▸ YOUR INSTRUCTIONS: Can you write out the items again, starting at the line that contains "The width and height of the screenshot is (1114, 1019)." and ending at the line that contains "tap(553, 159)", with "Account" replaced by "Profile" and everything else left unchanged?

▸ INPUT DATA:
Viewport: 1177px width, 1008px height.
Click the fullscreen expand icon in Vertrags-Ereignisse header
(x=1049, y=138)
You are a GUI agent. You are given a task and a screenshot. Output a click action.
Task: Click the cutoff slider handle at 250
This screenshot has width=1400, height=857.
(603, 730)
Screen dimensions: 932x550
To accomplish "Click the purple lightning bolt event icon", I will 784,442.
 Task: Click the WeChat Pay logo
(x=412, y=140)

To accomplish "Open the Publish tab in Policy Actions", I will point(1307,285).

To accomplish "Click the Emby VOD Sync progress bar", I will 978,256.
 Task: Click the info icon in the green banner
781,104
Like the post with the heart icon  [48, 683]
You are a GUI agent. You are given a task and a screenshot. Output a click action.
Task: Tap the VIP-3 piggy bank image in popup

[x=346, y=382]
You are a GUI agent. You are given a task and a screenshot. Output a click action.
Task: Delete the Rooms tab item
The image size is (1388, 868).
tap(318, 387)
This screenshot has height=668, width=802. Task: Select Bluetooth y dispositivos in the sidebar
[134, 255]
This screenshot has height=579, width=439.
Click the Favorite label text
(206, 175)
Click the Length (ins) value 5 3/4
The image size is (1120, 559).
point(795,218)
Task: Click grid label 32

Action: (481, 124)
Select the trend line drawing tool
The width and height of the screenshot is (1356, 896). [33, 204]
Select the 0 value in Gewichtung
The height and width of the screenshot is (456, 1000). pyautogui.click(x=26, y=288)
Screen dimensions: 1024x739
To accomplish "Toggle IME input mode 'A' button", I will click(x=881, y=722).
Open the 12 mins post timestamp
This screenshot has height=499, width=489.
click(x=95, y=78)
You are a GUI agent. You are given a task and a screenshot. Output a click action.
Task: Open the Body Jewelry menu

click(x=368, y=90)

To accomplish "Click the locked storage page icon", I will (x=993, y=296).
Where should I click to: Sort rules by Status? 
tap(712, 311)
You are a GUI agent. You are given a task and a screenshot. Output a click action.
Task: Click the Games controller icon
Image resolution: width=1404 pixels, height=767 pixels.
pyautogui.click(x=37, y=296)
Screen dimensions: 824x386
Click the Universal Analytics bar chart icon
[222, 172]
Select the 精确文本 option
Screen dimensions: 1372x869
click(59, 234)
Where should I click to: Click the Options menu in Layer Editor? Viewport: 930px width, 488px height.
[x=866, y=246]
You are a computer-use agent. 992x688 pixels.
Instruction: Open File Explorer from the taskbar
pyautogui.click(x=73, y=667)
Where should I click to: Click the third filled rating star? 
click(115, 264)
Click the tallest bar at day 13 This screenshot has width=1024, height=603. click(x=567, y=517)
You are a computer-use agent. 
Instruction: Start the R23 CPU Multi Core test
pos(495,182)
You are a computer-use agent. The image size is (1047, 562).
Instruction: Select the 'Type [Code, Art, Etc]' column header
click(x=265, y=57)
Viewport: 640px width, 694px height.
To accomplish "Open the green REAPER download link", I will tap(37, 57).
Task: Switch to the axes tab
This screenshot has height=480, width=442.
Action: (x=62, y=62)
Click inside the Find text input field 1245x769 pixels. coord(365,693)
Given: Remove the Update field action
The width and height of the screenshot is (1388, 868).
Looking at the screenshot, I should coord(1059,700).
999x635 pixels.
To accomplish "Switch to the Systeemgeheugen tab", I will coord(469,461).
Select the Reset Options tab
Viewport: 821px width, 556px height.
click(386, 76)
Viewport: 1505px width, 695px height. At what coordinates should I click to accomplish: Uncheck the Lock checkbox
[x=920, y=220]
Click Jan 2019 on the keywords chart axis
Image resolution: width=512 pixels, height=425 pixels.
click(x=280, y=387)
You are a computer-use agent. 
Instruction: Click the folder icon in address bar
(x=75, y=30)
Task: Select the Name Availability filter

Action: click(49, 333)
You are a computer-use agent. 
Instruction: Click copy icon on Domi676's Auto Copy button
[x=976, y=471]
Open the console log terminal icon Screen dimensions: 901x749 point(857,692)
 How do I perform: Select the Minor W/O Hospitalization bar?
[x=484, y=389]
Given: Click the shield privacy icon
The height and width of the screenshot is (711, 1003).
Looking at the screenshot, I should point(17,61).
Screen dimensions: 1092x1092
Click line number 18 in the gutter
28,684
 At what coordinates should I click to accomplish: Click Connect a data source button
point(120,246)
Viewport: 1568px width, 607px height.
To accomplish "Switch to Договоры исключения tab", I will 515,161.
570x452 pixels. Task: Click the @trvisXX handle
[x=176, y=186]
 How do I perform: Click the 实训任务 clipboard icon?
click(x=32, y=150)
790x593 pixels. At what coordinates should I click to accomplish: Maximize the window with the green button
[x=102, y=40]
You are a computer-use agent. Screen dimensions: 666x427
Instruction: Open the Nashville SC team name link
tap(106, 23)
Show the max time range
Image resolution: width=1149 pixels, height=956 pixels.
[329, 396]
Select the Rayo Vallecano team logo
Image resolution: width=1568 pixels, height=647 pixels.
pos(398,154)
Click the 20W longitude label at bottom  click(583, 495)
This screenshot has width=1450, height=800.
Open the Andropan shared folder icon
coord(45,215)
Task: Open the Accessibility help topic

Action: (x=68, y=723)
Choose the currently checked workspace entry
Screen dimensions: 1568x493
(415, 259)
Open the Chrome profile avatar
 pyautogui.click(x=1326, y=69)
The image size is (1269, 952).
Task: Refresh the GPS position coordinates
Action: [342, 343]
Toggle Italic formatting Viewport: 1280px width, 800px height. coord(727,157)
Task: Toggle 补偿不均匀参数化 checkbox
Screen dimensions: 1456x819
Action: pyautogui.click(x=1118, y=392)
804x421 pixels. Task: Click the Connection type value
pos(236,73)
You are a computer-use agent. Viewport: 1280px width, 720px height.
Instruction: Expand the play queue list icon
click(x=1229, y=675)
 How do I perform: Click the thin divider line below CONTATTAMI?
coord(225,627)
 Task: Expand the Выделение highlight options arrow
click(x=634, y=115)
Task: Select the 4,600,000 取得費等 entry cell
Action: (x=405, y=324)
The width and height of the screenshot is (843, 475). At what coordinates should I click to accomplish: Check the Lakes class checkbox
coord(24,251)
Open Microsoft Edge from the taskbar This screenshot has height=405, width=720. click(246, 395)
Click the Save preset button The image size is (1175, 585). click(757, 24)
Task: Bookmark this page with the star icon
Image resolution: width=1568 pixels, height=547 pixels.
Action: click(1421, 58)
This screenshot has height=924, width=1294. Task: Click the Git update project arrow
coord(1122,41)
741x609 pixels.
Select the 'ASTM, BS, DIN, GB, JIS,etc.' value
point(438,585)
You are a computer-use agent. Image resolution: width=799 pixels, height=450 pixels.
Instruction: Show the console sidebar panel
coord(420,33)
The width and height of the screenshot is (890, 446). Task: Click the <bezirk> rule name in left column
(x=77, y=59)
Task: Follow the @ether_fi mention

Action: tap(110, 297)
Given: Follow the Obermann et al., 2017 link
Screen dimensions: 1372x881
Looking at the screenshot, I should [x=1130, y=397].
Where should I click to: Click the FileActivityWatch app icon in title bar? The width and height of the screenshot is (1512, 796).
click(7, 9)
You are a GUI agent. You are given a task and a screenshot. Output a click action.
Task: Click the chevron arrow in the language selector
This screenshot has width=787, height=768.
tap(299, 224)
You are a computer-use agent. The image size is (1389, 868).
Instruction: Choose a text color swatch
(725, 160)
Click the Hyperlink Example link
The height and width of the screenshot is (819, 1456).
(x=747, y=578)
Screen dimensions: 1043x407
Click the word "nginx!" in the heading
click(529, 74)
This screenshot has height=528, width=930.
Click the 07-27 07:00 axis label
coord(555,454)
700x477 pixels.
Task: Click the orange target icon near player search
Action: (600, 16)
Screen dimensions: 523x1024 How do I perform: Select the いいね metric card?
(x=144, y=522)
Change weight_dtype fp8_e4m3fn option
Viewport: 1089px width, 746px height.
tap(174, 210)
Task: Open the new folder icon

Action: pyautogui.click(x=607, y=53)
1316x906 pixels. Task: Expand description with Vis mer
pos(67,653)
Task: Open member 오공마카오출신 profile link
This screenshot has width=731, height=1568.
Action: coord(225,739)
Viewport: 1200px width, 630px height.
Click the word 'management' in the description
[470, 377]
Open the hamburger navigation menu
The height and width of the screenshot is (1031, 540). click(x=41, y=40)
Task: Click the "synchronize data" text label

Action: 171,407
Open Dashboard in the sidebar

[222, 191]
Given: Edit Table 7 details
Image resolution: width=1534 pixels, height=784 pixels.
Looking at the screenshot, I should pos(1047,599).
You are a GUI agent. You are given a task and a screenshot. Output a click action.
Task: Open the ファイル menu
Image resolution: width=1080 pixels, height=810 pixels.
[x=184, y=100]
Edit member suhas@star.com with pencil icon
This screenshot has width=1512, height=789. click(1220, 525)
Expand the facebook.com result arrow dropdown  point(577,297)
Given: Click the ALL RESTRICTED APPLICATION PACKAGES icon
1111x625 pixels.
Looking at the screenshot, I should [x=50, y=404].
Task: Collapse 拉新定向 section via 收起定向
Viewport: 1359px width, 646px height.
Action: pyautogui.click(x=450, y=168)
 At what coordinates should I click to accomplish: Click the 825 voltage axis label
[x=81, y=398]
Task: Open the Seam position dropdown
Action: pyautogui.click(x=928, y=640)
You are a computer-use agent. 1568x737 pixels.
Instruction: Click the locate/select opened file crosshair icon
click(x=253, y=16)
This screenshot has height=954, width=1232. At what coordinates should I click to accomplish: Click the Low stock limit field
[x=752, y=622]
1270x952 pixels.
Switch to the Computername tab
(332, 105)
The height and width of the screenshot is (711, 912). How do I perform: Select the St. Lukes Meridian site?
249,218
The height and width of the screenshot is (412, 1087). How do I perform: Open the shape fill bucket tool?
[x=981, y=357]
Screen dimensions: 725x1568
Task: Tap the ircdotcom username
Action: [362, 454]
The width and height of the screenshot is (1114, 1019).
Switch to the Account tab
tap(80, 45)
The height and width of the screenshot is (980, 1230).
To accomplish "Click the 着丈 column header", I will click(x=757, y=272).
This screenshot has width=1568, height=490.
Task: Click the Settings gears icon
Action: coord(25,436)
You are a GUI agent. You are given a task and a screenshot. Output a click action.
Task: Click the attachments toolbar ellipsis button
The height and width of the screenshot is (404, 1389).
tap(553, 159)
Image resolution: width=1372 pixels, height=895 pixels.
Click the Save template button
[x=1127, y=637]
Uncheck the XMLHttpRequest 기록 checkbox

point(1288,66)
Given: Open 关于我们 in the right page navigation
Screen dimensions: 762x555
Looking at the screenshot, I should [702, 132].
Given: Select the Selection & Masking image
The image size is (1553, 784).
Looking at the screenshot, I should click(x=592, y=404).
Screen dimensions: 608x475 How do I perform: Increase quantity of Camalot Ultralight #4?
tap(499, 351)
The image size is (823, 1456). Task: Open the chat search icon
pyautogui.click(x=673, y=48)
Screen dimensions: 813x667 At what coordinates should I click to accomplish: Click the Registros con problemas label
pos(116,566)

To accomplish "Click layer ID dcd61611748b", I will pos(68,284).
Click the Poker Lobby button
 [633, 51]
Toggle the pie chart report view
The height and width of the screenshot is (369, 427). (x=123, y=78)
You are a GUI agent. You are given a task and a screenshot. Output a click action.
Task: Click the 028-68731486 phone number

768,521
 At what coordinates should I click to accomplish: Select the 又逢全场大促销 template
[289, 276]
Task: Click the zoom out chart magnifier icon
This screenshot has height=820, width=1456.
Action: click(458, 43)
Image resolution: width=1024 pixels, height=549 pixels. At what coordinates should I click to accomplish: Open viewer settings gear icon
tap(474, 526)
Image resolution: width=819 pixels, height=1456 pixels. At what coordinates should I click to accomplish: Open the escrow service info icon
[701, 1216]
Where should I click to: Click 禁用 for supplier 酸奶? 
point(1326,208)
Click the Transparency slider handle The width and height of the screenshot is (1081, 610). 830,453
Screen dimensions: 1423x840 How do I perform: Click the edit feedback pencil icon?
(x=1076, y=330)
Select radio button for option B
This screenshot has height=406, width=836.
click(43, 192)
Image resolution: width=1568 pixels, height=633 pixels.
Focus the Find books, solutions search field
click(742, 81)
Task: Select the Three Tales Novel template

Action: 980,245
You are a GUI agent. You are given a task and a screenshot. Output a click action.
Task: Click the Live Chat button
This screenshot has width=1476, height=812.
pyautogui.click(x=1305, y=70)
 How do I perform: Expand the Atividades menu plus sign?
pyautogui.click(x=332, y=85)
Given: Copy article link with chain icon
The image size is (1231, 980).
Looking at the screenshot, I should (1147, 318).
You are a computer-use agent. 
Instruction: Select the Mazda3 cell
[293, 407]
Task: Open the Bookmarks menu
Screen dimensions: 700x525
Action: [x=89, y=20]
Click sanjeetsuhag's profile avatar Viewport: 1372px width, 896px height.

▸ OUTPUT FOR THIS TASK:
The width and height of the screenshot is (1114, 1019).
Switch to the Profile tab
tap(80, 45)
The height and width of the screenshot is (980, 1230).
To accomplish "Click the 着丈 column header", I will click(x=757, y=272).
This screenshot has width=1568, height=490.
Task: Click the Settings gears icon
Action: coord(25,436)
You are a GUI agent. You are given a task and a screenshot. Output a click action.
Task: Click the attachments toolbar ellipsis button
The height and width of the screenshot is (404, 1389).
tap(553, 159)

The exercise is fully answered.